Consider the entries below. Count the lines holding the string "Open" and state the number only.
::: Provided data
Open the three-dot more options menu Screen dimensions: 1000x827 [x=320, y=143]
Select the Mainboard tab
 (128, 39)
::::::
::: Provided data
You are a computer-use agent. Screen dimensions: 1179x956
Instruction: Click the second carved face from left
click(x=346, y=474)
::::::
::: Provided data
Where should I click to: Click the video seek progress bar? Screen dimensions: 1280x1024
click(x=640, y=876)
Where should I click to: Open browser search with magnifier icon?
::::::
* Result of this task: 2